Y termino refiriéndome, aunque sea brevemente, a la idoneidad de los modernos estados-nación para organizar y gestionar acordadamente la convivencia que resultó de los procesos independentistas. Sabemos bien que tanto el diseño como la institucionalización de los estados-nación, aunque imaginados en clave ilustrada, quedaron atravesados de vigencias señorialistas. La articulación de, por un lado, el honor, como criterio señorialista para atribuir identidad y construir subjetividad, y, por otro, la dignidad, como atributo compartido por todos los seres humanos, propio del pensamiento ilustrado, no podía ser sino problemática. La perspectiva señorialista pretendía continuar la tradición colonial de una sociedad poblada por categorías sociales diferenciadas jerárquicamente, mientras que la perspectiva ilustrada apuntaba a la construcción de una sociedad compuesta por individuos convertidos en ciudadanos con deberes y derechos semejantes. Debajo de estas perspectivas se adivinan concepciones diversas con respecto al patrón del poder, en las cuales no voy a detenerme.
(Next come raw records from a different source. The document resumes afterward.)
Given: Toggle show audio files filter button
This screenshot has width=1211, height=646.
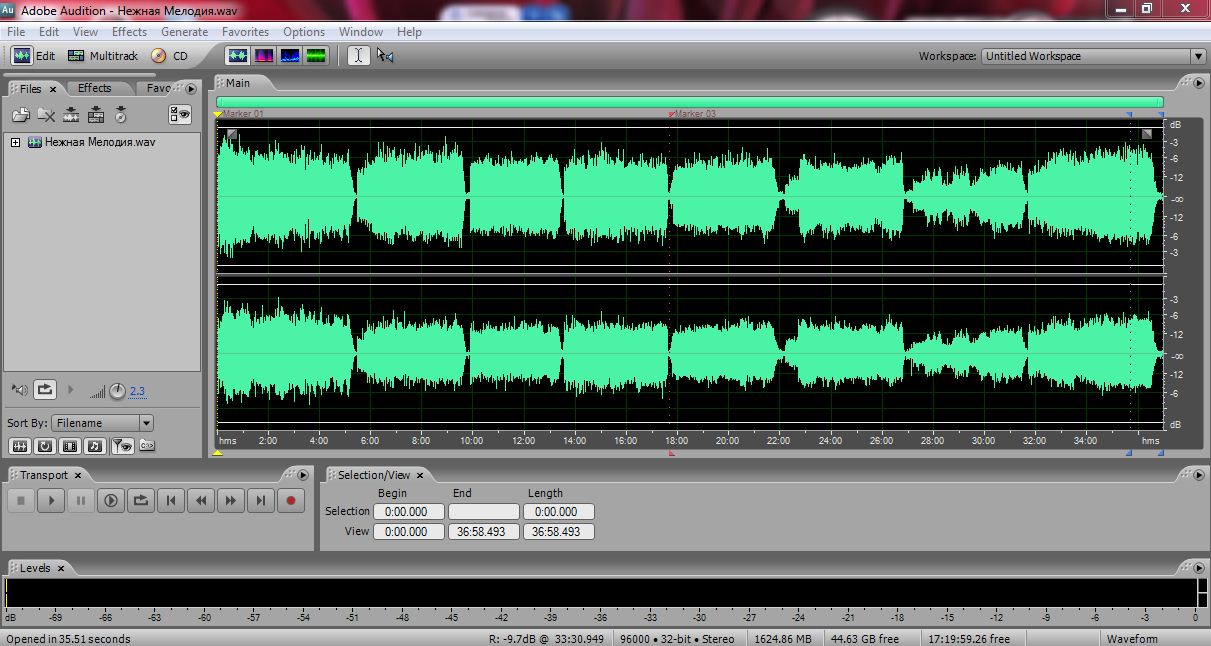Looking at the screenshot, I should 20,446.
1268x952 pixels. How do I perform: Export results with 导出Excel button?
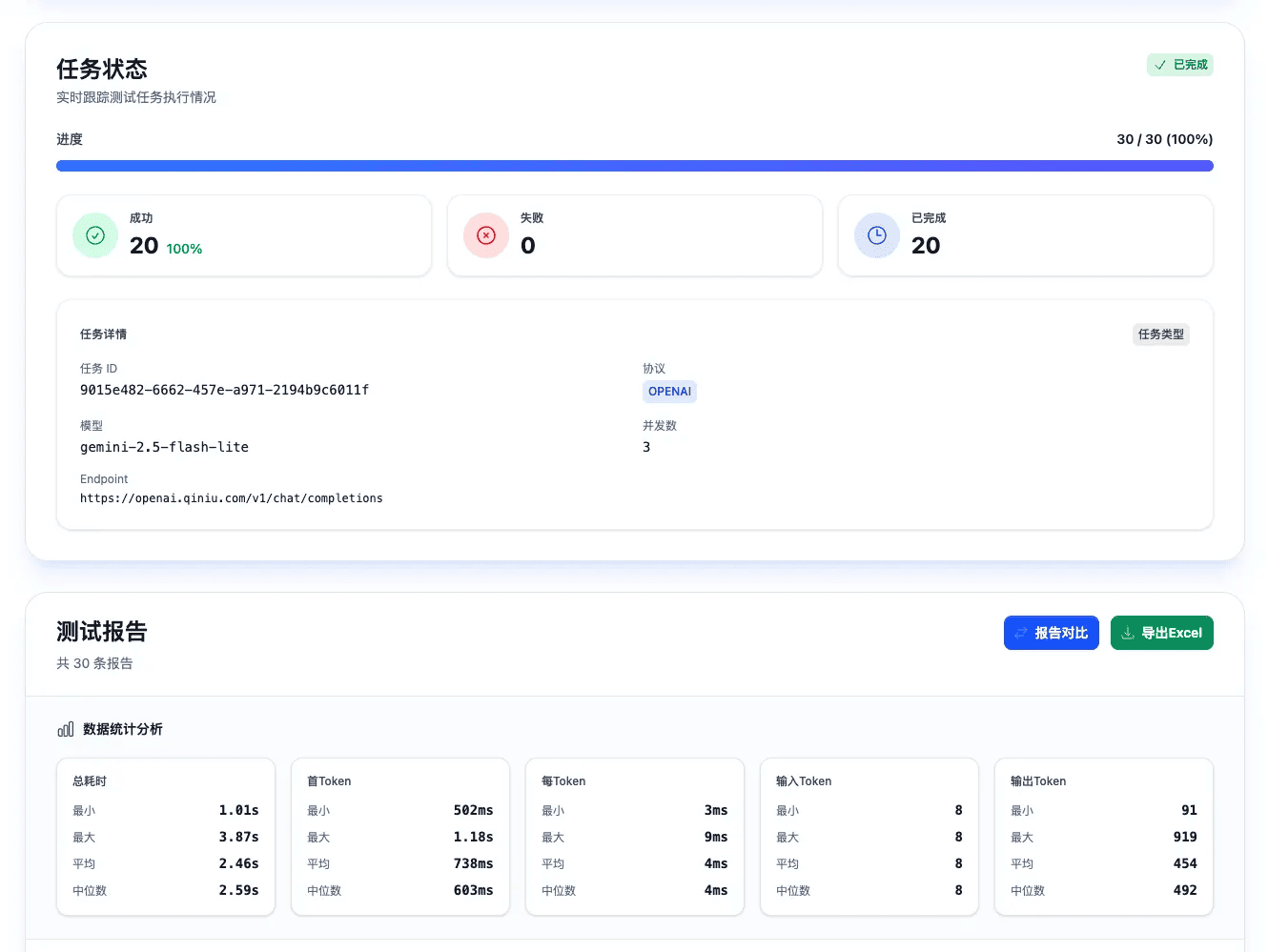1162,633
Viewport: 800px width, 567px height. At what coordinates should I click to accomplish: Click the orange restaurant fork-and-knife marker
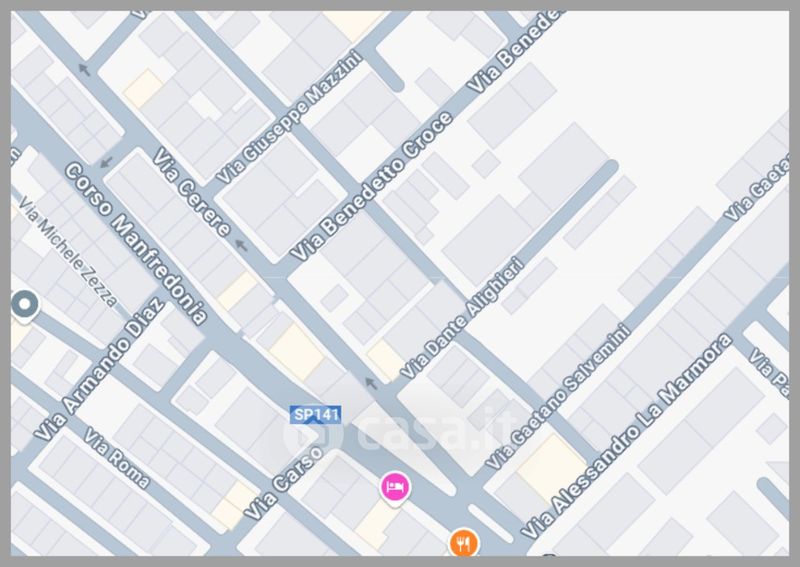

Quiero, sin embargo, dejar anotado que los nacientes estados-nación, primero, se construyeron sobre parámetros territoriales de corte colonial, sin tener en cuenta las formas de ocupación del territorio de los diversos pueblos, y, segundo, que una vez construidos, los estados-nación no tuvieron ojos para ver que albergaban a pueblos lingüística y culturalmente diversos pero igualmente dignos. ¿Daba acaso el constructo estado-nación para ir más allá del mantenimiento jerarquizado de las diferencias (perspectiva señorialista)  o de una homogeneización desconocedora de las pertenencias culturales (perspectiva ilustrada)?  ¿Era acaso posible, desde los horizontes de sentido propios de la época, reconocer al otro en su diversidad e imaginar una convivencia digna de pueblos diversos bajo un mismo estado? ¿No será que no hemos sabido explorar suficientemente los diversos actores, lenguajes y horizontes de sentido que estuvieron en luego en el proceso de las independencias? 

Sé muy bien que los estudiantes esperan normalmente respuestas de sus profesores y yo me he limitado a formular preguntas. Si lo he hecho así es, primero, porque considero que ustedes son jóvenes inquietos a quienes movilizan más las preguntas que las respuestas,  y, segundo, porque creo que el preguntar convoca a mirar de otra manera el proceso de las independencias para desocultar dimensiones no suficientemente exploradas por la historiografía.